Siang tadi kita melihat dengan telinga telanjang bagaimana fakta menelanjangi para penjaganya, bagaimana kredibilitas dipertaruhkan dan coba dipertahankan tanpa melihat bulu yang paling halus sekalipun. Sebuah tembok yang menghalangi pemahaman dirubuhkan dengan tetap berpegang pada asas praduga tak bersalah. Kecintaan yang bergulir bagai bola salju dari atas gunung salju semakin berkilau disinari angin yang menyegarkan bagi sebagian orang, tetapi juga menyesakkan bagi sebagian yang lain, angin kebenaran.

Sore hingga malam tadi sang aktor utama terlihat bersemangat untuk membuktikan dirinya tidak bersalah, didampingi kroninya yang setia. Menyelimuti diri dengan sesuatu yang baik bagi dirinya, tetapi apakah benar? Belum ada yang tahu kecuali siapapun yang tahu. Ketika tiba-tiba melihat dirinya telanjang, bak sang Adam beliau mencari dedaunan besar untuk menutupi auratnya yang sesaat sebelumnya dia sadari telah dipertontonkan kepada 200 juta orang bahkan lebih dengan sangat jelas.

Itulah secuplik resensi dari babak baru dialog panas antara resimen mahabesar di negara ini, antara Komisi Pemberantasan Korupsi (KPK) dengan Kepolisian Republik Indonesia (POLRI) dan Kejaksaan, beserta para figuran yang malah berperan lebih dominan di dalam alur cerita yang belum selesai ditulis. Semuanya bermuara pada suatu kenyataan baru bahwa yang selamanya benar adalah kebenaran itu sendiri, walau harus mengorbankan beberapa anggota resimen penjaga menjadi tumbalnya.

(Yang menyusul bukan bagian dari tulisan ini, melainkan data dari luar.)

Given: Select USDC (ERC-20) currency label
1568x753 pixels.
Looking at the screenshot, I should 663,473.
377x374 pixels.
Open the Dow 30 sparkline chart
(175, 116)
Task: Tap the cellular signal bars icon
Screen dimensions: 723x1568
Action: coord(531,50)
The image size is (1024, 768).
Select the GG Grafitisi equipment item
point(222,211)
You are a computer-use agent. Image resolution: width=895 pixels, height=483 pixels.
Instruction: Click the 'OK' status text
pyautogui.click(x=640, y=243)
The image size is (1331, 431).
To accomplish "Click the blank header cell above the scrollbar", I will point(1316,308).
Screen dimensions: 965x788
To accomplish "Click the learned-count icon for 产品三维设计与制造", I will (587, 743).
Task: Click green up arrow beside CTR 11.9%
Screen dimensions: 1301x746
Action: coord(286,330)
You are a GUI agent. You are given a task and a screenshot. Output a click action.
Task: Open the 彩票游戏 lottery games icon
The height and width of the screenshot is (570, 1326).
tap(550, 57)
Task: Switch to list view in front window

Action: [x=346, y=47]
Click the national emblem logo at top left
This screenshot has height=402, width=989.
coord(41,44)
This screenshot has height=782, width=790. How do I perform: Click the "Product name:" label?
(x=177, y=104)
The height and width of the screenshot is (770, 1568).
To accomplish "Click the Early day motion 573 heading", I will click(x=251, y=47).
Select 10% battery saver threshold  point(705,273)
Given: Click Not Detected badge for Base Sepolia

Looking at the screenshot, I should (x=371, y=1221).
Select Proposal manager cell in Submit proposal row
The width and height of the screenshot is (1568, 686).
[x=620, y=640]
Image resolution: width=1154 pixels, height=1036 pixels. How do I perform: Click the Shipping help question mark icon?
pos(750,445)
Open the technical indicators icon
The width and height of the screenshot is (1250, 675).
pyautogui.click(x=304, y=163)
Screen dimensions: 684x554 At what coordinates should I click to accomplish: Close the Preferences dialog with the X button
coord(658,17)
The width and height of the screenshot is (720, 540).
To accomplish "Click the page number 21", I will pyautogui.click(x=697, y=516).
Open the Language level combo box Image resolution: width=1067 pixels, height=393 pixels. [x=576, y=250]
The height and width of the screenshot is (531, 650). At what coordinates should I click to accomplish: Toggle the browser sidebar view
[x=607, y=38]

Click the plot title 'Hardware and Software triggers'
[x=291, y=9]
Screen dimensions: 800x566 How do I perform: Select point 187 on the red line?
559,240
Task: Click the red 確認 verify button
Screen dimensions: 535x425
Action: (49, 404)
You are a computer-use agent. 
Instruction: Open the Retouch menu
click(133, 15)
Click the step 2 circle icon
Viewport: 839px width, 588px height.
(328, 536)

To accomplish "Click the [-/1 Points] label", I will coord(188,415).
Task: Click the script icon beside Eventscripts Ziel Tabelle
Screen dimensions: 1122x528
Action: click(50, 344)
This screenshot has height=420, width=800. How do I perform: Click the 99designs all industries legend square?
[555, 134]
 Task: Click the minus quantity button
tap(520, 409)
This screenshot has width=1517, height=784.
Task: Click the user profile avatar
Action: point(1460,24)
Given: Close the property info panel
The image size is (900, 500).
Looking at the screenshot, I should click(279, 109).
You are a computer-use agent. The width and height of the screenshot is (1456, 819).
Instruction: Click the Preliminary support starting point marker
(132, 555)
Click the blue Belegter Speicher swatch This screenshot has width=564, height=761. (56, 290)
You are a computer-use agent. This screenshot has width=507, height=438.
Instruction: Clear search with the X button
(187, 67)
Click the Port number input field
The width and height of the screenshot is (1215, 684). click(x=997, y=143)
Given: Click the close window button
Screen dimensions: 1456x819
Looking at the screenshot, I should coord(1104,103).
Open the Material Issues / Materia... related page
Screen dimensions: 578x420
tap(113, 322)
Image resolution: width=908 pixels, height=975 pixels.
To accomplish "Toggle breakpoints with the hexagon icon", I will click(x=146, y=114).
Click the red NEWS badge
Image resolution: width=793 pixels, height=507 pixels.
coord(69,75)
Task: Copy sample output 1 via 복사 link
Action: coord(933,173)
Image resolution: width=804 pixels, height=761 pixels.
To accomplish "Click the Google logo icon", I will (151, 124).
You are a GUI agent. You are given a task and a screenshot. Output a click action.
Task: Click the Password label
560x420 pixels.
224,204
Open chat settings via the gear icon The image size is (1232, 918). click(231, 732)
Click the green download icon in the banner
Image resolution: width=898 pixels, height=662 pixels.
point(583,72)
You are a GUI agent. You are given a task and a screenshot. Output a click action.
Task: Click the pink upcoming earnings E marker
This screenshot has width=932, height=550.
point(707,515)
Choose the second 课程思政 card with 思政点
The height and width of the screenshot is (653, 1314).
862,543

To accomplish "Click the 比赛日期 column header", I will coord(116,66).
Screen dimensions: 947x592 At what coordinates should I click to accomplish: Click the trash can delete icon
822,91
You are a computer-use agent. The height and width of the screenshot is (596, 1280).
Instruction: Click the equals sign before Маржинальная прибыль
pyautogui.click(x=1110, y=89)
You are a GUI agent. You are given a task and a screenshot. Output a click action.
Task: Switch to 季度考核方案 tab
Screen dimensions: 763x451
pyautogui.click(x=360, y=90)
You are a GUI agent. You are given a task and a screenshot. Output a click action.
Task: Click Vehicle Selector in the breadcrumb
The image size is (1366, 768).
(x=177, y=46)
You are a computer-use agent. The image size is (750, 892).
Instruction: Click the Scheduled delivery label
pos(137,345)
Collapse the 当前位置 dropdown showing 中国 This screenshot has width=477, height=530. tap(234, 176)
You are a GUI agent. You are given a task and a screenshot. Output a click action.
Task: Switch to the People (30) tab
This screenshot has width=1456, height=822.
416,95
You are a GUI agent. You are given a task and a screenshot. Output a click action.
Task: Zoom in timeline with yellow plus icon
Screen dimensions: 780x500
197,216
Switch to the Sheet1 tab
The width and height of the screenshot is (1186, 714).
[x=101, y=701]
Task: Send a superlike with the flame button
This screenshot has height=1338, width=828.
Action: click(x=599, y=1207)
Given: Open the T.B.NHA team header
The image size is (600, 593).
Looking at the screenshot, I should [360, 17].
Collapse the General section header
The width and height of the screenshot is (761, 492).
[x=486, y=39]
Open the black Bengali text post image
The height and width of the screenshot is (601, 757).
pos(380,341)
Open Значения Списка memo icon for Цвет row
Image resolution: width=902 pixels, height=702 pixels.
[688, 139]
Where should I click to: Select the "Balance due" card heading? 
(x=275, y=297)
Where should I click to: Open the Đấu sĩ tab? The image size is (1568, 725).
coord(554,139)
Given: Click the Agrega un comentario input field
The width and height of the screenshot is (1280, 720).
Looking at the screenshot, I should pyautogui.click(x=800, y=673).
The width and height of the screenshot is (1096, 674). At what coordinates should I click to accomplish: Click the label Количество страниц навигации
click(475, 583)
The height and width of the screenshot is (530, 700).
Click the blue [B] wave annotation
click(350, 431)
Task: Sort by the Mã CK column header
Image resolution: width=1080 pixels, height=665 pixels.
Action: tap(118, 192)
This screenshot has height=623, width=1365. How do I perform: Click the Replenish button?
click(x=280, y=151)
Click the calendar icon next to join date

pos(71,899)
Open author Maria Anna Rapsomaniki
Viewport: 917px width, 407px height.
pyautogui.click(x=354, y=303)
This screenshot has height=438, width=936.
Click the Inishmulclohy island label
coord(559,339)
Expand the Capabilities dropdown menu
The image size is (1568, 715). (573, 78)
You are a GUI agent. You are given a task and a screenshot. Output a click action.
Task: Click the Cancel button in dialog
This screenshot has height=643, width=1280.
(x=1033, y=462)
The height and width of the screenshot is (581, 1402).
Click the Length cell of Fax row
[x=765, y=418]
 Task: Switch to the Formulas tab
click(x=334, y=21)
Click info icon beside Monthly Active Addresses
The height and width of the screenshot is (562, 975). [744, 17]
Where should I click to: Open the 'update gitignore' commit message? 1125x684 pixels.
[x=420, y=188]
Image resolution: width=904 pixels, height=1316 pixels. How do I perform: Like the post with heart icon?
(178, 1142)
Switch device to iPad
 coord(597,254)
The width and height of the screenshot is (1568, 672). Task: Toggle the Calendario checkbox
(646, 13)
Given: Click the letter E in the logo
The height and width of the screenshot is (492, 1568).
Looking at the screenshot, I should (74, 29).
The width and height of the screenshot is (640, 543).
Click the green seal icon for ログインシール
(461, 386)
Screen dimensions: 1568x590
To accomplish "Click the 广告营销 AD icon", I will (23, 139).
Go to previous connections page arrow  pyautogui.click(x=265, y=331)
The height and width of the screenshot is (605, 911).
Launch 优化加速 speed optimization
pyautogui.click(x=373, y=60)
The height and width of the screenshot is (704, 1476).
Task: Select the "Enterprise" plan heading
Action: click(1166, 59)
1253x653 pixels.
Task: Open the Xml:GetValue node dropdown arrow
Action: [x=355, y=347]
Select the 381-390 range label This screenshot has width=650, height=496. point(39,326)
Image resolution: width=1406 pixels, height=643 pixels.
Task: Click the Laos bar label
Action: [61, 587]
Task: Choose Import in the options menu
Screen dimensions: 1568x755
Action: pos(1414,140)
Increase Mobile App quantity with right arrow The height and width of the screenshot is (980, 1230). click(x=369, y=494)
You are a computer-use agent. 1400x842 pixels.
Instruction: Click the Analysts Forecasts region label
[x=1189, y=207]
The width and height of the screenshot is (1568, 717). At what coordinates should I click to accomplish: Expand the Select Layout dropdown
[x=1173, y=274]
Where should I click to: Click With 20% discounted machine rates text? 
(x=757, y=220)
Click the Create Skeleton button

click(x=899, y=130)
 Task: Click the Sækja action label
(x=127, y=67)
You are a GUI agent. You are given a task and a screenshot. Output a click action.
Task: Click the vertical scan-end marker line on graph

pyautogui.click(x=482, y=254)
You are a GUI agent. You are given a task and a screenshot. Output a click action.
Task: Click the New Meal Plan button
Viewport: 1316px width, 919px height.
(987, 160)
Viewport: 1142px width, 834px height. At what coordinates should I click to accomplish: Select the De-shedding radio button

Cicak yang selama ini terlihat kecil dan memang kecil dihadapan sang pemangsa ganas ternyata bertahan hidup dengan tetap menempel pada langit-langit rumah setiap pecintanya, setiap pendukungnya yang memilih memburu tokek daripadanya. Kalau buaya berjaya di rawa, maka cicak takkan pernah berjaya dan lalu takabur, tetapi akan tetap diam menunggu mangsa dan mengawasi setiap pergerakan dari setiap penduduk dalam rumah ini, Indonesia. Kalau buaya terkenal lambat berkembang biak, maka cicak kan selalu berbiak pesat dari telur-telur kecilnya yang diletakkan dimana saja dan kapan saja mempersiapkan generasi baru meneruskan generasi dan menjaga bahwa penduduk rumah selalu aman dari gangguan nyamuk dan binatang-binatang kecil penggerogot kekokohan rumah.

Semuanya bergerak sedikit demi sedikit, mengembalikan populasi dan ruang gerak cicak, memancing para tokek besar yang selama ini hanya menunjukkan suara paraunya dan membanggakan kulit buruknya ketika memperlihatkan diri, membungkam mulut buaya yang terlalu bergigi besar sehingga sering meloloskan makhluk-makhluk kecil melewati giginya tanpa dikunyah. Bersimbiosis dengan cicak berarti secara tidak langsung membersihkan rumah dari kotoran hidup yang meresahkan secara tak kasat mata, walau cicak sendiri bukan penguasa yang bisa membersihkan dengan tuntas. Penduduk rumahlah yang harus menjaga kebersihan rumahnya sehingga akan tercipta keseimbangan antara kondisi rumah dan keaktifan cicak memberantas entitas-entitas yang selalu berlaku tidak bertanggung jawab terhadap kekokohan rumah.

Ketika semua kadal dan binatang melata berkaki empat lain berjuang untuk meraih tempat dalam ekosistem ini, ingatlah bahwa cicak takkan pernah punah menjadi tanah.